-- What the exercise asks --
Copy each line of the records below that mentions the word "Midi".

-- Input data --
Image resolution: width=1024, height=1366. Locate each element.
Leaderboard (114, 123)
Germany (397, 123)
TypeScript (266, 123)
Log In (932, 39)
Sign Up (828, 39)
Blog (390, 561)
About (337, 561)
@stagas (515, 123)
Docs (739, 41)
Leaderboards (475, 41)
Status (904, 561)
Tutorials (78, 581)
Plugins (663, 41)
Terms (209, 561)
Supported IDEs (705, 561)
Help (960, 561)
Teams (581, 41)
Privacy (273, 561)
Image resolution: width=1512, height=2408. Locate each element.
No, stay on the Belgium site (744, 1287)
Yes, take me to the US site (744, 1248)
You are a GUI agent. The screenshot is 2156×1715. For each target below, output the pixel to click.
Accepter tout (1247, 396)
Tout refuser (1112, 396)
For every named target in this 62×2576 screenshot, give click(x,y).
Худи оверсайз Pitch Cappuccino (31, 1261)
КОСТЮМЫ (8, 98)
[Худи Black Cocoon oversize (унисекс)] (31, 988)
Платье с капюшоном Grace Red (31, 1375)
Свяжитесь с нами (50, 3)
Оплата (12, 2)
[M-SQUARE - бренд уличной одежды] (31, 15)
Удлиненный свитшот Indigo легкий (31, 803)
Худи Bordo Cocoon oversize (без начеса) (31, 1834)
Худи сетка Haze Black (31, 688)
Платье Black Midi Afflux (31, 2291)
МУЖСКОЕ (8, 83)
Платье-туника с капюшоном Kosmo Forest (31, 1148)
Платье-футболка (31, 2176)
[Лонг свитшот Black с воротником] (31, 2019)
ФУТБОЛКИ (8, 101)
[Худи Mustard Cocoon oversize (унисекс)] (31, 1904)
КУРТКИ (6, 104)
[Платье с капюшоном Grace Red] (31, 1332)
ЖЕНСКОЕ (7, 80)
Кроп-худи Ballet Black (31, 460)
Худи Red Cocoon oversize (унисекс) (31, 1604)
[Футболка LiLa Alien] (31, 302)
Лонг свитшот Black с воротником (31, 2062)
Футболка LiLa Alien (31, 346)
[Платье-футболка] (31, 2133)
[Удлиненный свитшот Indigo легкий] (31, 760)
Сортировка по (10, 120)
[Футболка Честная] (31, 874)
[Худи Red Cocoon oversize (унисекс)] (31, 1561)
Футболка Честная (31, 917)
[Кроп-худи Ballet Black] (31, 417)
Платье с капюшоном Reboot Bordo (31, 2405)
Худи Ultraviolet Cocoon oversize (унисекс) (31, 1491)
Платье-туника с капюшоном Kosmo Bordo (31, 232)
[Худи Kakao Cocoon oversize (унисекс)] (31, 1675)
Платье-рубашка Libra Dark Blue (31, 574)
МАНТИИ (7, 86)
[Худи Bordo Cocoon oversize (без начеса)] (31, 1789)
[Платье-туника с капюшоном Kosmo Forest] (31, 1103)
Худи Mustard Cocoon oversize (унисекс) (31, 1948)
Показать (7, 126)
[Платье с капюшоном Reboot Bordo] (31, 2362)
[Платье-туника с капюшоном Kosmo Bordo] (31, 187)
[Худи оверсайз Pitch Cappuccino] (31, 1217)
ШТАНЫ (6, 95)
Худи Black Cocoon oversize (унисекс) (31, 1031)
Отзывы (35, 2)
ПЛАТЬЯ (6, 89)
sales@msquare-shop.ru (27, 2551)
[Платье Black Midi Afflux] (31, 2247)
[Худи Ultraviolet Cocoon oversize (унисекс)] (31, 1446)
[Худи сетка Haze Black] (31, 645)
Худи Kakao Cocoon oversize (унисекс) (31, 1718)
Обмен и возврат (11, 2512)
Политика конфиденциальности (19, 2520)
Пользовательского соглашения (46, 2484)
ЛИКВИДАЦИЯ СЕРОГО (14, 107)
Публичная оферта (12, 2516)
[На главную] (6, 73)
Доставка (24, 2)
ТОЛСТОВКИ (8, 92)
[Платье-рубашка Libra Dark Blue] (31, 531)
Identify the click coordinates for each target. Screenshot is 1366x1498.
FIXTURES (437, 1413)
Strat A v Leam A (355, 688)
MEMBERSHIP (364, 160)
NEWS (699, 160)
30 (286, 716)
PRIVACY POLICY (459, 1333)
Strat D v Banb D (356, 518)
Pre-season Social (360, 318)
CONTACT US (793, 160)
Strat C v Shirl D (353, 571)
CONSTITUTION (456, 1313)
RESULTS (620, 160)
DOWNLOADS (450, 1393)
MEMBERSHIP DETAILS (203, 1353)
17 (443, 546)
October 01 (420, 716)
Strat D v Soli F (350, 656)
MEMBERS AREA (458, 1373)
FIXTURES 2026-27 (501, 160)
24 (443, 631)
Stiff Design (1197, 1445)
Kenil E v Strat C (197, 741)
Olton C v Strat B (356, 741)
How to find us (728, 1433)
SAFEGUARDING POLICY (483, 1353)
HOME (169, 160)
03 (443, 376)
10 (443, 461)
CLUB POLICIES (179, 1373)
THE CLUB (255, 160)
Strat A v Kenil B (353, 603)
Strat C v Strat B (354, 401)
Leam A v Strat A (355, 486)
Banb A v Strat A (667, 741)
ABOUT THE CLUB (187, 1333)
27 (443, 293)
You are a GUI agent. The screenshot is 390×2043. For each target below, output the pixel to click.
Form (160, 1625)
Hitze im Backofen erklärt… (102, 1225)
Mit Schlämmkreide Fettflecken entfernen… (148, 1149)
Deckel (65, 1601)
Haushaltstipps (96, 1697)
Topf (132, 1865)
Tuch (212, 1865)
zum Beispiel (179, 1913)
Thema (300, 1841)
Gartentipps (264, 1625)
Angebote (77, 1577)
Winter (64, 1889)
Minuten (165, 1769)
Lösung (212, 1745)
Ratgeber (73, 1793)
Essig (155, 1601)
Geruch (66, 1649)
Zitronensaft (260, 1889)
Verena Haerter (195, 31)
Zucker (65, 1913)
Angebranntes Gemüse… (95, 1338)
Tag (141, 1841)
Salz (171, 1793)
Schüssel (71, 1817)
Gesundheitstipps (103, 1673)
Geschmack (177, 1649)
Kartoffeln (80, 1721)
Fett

-- Output for this task --
Платье Black Midi Afflux (31, 2291)
[Платье Black Midi Afflux] (31, 2247)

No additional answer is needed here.